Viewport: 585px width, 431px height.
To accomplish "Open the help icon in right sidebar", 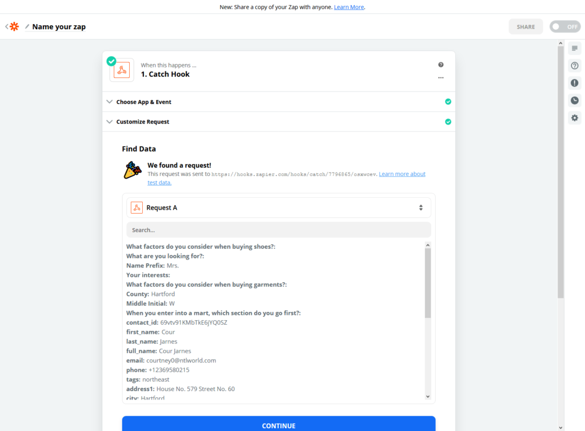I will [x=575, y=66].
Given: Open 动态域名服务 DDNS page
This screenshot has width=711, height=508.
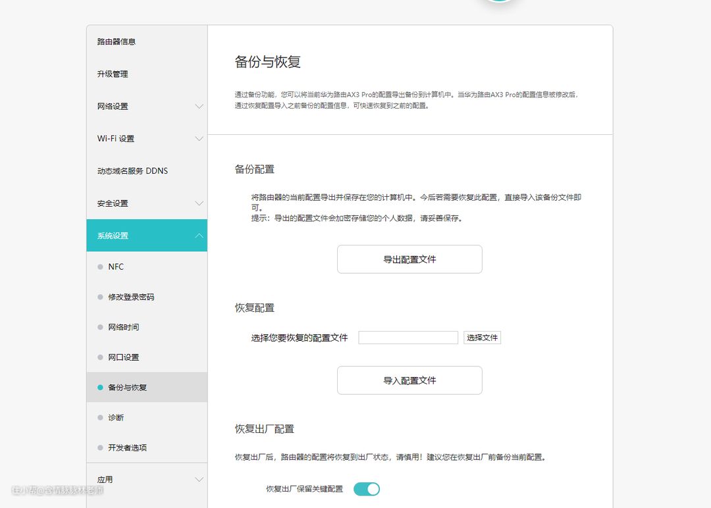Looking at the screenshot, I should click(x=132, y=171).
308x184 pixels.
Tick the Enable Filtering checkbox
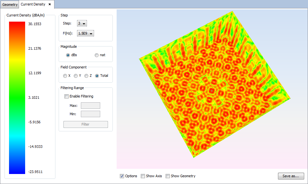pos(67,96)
* * *
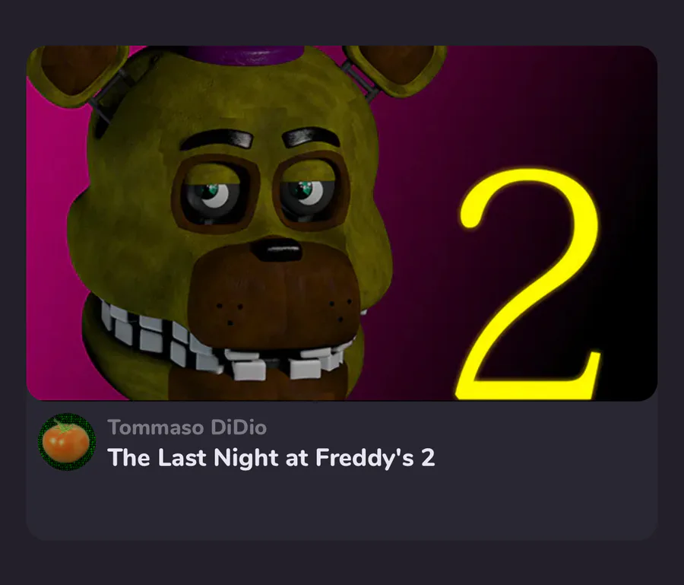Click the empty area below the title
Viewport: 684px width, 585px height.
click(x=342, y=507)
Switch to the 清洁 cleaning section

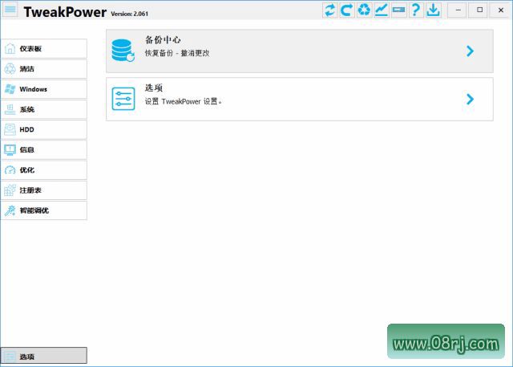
---
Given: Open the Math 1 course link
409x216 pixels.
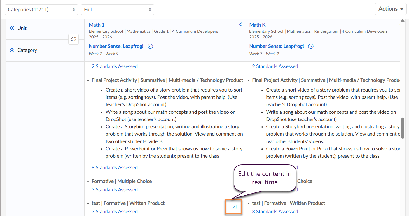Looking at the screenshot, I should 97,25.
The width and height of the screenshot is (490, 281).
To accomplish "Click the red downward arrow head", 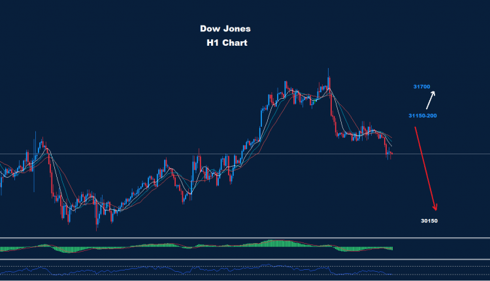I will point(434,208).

ACTIVITY: Copy every line from the records that holds the string "Given".

RESULT OF THE TASK:
Given: Open 动态域名服务 DDNS page
Given: Open the Math 1 course link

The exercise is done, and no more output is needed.